US financial giants announce large rises in investment baking profits.
Goldman Sachs (NYSE:GS) has repored a profit of $2.9bn in fourth quarter of 2012, a threefold rise on 2011, whilst JP Morgan (NYSE:JPM) saw a 54% profit increase to $5.7bn over the same period.
Global markets responded positively to Goldman Sachs profits with its stock price rising by 2.6% in early trading to 139.15, but conversely JP Morgan saw a fall by 1.4% to 45.73.
Commenting on their results Goldman Sachs’ chairman and chief executive Lloyd Blankein said that while “economic conditions remained challenging for much of last year, the strengths of our business model and client franchise, coupled with our focus on disciplined management, delivered solid performance for our shareholders”.

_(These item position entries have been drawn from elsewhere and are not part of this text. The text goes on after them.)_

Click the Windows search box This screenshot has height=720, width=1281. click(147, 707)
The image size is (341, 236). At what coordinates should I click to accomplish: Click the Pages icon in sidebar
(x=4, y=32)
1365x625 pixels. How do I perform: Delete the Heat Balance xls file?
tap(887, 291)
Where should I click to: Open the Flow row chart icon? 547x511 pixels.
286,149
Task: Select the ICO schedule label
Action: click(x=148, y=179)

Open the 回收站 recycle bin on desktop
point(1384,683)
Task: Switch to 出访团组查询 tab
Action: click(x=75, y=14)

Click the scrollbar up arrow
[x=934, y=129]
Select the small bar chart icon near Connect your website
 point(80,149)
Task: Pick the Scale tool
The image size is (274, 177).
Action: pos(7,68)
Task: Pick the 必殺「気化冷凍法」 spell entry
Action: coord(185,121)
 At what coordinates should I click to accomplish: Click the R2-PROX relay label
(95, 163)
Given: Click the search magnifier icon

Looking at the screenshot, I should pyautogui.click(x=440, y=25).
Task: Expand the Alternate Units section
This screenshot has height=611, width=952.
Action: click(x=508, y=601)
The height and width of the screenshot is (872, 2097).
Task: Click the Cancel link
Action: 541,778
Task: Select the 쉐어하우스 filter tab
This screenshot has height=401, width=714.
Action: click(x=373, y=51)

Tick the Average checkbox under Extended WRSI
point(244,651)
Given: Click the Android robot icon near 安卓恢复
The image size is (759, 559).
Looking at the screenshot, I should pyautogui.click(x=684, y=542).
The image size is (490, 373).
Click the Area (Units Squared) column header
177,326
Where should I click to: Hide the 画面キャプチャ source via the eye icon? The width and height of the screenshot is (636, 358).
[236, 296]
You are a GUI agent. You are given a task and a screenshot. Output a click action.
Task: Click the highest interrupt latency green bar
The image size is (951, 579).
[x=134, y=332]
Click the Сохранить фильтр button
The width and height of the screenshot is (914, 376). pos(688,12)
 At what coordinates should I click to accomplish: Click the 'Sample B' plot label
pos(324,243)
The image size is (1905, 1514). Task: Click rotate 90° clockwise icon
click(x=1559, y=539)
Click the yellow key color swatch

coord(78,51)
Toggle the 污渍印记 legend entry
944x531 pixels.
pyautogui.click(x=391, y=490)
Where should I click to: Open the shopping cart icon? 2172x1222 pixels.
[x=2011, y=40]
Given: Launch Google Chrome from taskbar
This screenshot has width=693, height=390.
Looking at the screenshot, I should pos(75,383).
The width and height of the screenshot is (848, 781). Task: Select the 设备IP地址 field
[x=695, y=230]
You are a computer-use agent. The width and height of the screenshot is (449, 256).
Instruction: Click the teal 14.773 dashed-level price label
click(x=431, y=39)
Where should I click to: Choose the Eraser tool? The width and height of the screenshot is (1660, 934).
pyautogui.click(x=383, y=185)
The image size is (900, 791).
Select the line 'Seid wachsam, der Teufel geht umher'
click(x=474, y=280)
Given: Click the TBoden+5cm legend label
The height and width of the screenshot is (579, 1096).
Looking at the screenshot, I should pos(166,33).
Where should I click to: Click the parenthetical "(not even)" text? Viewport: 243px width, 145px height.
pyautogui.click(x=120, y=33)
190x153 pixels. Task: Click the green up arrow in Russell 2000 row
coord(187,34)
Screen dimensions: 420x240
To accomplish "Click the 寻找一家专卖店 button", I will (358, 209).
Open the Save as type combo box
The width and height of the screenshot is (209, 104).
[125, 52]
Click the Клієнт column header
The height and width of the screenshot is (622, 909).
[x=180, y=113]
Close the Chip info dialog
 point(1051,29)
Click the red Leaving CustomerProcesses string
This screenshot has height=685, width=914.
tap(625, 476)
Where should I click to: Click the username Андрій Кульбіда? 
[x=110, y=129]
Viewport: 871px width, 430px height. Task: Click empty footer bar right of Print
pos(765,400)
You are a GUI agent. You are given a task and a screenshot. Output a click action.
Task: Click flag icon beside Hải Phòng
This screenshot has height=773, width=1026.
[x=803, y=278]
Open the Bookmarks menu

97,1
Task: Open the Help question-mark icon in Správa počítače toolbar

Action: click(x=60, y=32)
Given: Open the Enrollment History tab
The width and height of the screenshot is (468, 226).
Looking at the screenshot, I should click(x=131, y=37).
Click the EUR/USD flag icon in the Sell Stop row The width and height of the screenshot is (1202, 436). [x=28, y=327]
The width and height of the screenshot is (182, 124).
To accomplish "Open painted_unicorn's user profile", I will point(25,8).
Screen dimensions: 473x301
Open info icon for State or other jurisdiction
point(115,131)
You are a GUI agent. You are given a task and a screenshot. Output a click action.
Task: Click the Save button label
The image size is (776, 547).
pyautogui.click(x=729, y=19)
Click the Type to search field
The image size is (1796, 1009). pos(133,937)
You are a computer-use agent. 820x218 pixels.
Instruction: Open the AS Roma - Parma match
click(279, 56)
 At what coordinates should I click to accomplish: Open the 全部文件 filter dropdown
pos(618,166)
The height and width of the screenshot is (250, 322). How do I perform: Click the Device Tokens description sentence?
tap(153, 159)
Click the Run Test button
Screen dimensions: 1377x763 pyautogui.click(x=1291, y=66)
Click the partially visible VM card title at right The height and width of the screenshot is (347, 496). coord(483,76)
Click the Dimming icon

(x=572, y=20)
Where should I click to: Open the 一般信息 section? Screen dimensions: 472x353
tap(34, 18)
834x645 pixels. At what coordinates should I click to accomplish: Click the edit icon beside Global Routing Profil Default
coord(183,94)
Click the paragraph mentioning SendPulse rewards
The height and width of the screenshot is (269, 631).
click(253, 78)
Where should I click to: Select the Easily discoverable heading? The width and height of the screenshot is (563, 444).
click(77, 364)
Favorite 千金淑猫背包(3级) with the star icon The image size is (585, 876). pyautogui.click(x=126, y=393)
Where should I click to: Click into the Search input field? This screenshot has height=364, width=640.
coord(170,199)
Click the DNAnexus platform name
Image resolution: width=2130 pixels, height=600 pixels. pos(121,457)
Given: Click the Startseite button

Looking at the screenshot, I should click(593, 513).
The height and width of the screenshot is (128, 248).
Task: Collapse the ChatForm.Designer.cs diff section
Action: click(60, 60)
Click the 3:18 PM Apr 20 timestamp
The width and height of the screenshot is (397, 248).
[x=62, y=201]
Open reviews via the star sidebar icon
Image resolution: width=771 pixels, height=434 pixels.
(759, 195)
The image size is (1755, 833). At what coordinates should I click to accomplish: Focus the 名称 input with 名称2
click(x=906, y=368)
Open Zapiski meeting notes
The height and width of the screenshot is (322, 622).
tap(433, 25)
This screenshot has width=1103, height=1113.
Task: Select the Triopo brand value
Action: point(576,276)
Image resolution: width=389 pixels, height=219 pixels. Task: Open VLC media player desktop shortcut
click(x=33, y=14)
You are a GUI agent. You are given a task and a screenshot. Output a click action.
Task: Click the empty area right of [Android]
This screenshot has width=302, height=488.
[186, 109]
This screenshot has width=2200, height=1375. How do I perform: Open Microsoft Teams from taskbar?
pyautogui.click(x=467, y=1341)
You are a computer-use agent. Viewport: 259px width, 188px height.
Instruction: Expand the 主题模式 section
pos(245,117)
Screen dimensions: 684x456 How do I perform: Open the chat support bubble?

Goldman Sachs also announced that 6,000 employees in the UK will be receiving bonus, worth £8.1bn in total – an average of £250,000 each. The bank was forced to back down from its original plans to defer bonus payments until the new financial year, to benefit from the planned cut in income tax from 50p to 45p, following criticism from Sir Mervyn King, Governor of the Bank of England.
News of JP Morgan’s profit follows the US Federal Reserve and the Office of the Comptroller public reporting that they must tighten up its risk controls and management after London-based trader Bruno Iksil, known as London Whale, lost the bank billions of dollars.
Stating that it “has been working hard to fully remediate the issues”, JP Morgan’s board is required to agree to and publish plans on how it will reform its operations.
In response to the report and accusations of the bank violating US sanctions by processing wire transfers with Iran, Jamie Dimon, chief executive of JP Morgan, will see his annual bonus halved to $10m.